— What to produce —
Among the lines of the records, find all that carry the word "pixels" and copy them.

(Records from a data source)
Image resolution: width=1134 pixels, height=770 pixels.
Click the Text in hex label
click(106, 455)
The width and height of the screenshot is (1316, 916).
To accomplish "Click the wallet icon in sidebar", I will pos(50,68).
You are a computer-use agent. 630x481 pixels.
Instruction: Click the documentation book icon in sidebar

— Response box —
Image resolution: width=1134 pixels, height=770 pixels.
You are a computer-use agent. 630x481 pixels.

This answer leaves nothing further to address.